→ GOAL OF THE EXERCISE: Extend the podcast transcript on digitizing sales at the Portuguese fabric mill Tintex, starting after its last line.

→ EXTRACT PROVIDED:

+---+

Nuno reveals his strategy in managing the transition, from choosing suitable partners to the ultimate wins they chalked up. He emphasizes the significance of people development, illustrating how leadership has enriched him both professionally and personally. So join us, as we navigate this intricate digital sales process transformation journey with Nuno. 

Speaker 1:

Welcome to the Third Growth Option podcast, where we talk with business leaders and innovators hungry to drive growth that can be faster than internal organic growth and less risky than acquisition. Your moderator is Bernal Dunke-Schpuller, Chief Sherpa and CEO at Realign, who has led private equity-owned distributors through turnarounds and growth. With battle-proven leaders from all frontiers, we want to provoke thinking about business growth beyond conventional wisdom and binary choices.

Speaker 2:

Hey, I'm Bernal, your host, talking today with Nuno Malheiro. Did I say it right? That's good enough.

Speaker 3:

Good enough? No, say it. It's perfect, it's Malheiro, it's a Portuguese thing.

Speaker 2:

Okay, all right, Nuno, you're the head of global sales at Tintex.

Speaker 2:

that's a leading fabric mill in Portugal, also the founder of XPG, which helps retail brands prepare for franchising, through franchising, to succeed in new geographic markets. Nuno, welcome to the Third Growth Option podcast. Thank you for inviting me. It's a pleasure. In my day job as Chief Sherpa at Realign, we help companies grow and in recent years the conversation is more and more about digital touchpoints. Obviously, right how a company, whether it's B2B or B2C, shows up digitally both before the sale and after the sale. And you recently helped a textile manufacturer digitize the sales process. So I can't wait to sort of dig into more of behind-the-scenes look of digital touchpoints. And you guys have automated leads, digitized records, customer contact notes, built a self-serve e-commerce model for the smaller orders all kinds of great stuff. But maybe let's start with Tintex. Just what kind of factory is it and what did you find when you started working with them?

+---+

→ DATA SEGMENT:
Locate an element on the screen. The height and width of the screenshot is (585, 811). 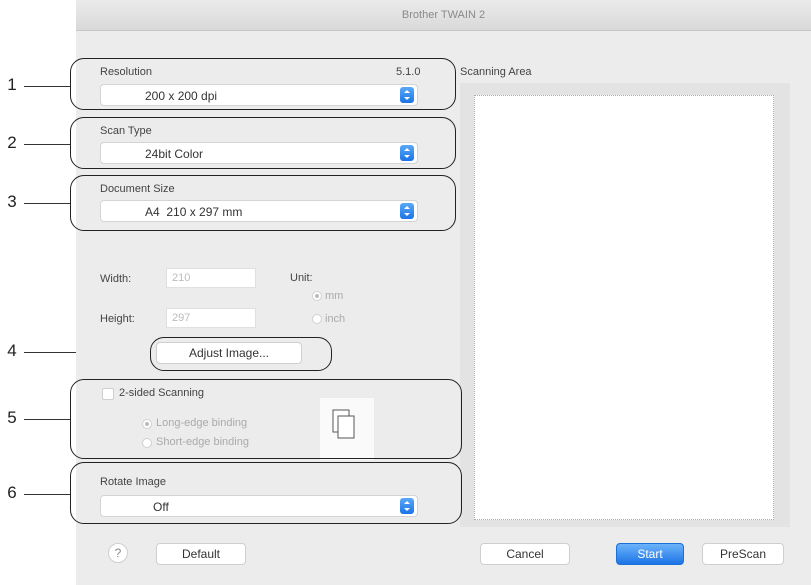
cancel-button: Cancel is located at coordinates (525, 554).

+---+

→ ANSWER TO THE EXERCISE:
Speaker 3:

I came from a very different context when I joined Tintex. So, as you know, I worked in retail most of my life before joining the industry, and either that or consulting directly with retail brands. But due to a personal moment I had to slow down a little bit the traveling. So Tintex came in as a project that sounded and it is very interesting. Tintex is a meal, so it's a completely industry player and, like most of the industry players in Portugal at least, all the processes was still very analog, so very manual, so traditional sales process, visiting notebooks, trade shows, but all the information was registered, like most of the companies, either through emails or very basic Excel sheets. A lot of posts are around the desktops, legal pads.

Speaker 3:

Yeah, the usual. Actually, this is the usual way. Most of the companies are still working, unfortunately, but Tintex had a very strong bet on digitalization. They did a very strong rebranding and very well done. Before I joined, they already had a website for most of the stock leftovers, because in this industry you have a lot of leftovers from production, specific colors per brand. It's a fashion driven business yeah, exactly, and we sell fabrics, so we sell pieces of fabric to brands and the production has variations, normal variations. So if you order 1,000 meters, we can produce 1,100, 1,050. And there's leftovers, so it's hard to actually sell the leftover stock. And the website at first was mainly for as a tool to help that, but also as a tool to serve very small clients like young designers or startup brands that cannot afford the minimums.

Speaker 2:

So before you arrived, this manufacturer had done a great job rebranding and the website looked so. They had a good website and it was for small customers, not the big order selling to garment manufacturers. Is that fair?

Speaker 3:

The website alone is still mainly focused for small orders, leftover stock or small clients that cannot afford the minimums. That is still the main purpose of the website. What you had was the normal sales process was still very analog, so it is actually not matching the new image that the company had like very innovative front runner. So we had the usual struggles. So we didn't know. If we had to ask me what is going on, we had to go through the emails, the processes going on. Everyone from the sales team had to go through their emails and the notes that they were taking to tell you what is going on. That is still not converted into a proper sale.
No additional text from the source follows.